The appellant also refers to the detail of his evidence as to what occurred on the evening of 12 November 2016, as to which the Judge said:
Even though he was not interviewed by the police until 14 February 2018, the accused purported to be certain about detail such as asking the complainant to get only one marshmallow packet, not asking her to get any bread and only giving her $20. On his account, there was no reason for this evening to be memorable.
The appellant complains that he did not give that evidence and it was not put to him in cross-examination that he had no particular reason to remember those aspects. The appellant gave explicit evidence in chief that he asked the complainant to buy marshmallows and not bread, only gave her $20 and she came back with only one bag of marshmallows. He gave categorical evidence it cross-examination denying that he asked the complainant to buy bread, denying that he asked the complainant to buy more than one bag of marshmallows and denying that he gave her $100 or any more than $20. It was explicitly put to him in cross-examination that he had made up these details to bolster his false denials after he read the witness statements by the appellant referring to being given $100, being asked to buy multiple bags of marshmallows and bread and buying multiple bags of marshmallows. In the circumstances, it was open to the Judge to characterise the appellant’s evidence as she did and there is no inadequacy of reasons.

------------------------------------------------------------

* Short problem 1
Reproduce the stretch of the appeal extract from "The appellant also" through "to be memorable.", word for word.
* Short problem 2
According to the appeal extract, on what date was the accused interviewed by the police?

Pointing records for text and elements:
------------------------------------------------------------

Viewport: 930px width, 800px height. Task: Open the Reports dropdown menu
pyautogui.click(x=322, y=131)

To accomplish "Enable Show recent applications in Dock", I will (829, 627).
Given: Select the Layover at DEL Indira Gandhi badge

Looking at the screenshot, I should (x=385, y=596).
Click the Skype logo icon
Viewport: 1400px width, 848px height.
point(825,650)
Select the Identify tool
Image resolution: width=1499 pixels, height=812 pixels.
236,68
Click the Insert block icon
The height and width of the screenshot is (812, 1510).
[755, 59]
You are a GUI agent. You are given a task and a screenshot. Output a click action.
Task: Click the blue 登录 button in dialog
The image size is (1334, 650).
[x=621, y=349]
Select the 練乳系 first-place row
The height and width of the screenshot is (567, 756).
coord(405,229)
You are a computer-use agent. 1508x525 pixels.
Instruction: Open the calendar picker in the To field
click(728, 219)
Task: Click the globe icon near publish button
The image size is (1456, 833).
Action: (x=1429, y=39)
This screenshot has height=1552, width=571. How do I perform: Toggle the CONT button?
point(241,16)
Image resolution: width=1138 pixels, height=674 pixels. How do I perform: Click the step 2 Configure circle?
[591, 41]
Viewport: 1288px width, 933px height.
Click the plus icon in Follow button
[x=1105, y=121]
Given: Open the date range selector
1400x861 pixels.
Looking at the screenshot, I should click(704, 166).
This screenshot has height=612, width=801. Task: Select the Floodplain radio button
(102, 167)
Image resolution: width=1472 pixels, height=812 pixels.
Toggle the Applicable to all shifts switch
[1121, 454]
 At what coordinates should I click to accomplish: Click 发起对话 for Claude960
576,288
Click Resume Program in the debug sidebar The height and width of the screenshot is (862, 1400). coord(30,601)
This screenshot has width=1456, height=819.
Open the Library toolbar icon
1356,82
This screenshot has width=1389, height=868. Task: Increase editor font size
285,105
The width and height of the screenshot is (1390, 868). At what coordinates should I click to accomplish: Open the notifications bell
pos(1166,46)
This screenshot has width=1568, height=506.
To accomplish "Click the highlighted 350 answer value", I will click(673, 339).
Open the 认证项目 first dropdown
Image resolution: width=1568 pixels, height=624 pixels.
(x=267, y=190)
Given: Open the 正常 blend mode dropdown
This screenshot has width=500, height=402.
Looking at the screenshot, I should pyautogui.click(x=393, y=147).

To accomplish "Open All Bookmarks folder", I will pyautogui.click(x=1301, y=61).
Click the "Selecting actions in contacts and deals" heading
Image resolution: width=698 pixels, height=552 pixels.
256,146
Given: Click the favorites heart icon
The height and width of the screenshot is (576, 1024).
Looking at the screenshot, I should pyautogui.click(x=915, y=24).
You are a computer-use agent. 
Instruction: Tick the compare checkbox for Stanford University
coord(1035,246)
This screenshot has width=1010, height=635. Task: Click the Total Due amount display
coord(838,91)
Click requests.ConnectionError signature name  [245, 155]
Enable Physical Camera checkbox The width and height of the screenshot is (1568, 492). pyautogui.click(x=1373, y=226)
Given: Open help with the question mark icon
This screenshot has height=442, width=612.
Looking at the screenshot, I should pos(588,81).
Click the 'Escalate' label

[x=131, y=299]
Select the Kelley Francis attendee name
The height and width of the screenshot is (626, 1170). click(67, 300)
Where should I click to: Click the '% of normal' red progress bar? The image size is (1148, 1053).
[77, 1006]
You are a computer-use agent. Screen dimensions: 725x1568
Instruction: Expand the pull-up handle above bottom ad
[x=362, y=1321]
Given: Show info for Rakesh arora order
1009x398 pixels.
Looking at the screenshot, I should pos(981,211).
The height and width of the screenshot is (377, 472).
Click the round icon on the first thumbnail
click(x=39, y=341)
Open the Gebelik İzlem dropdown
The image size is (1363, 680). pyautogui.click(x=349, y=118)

------------------------------------------------------------

* Complete output 1
The appellant also refers to the detail of his evidence as to what occurred on the evening of 12 November 2016, as to which the Judge said:
Even though he was not interviewed by the police until 14 February 2018, the accused purported to be certain about detail such as asking the complainant to get only one marshmallow packet, not asking her to get any bread and only giving her $20. On his account, there was no reason for this evening to be memorable.

* Complete output 2
14 February 2018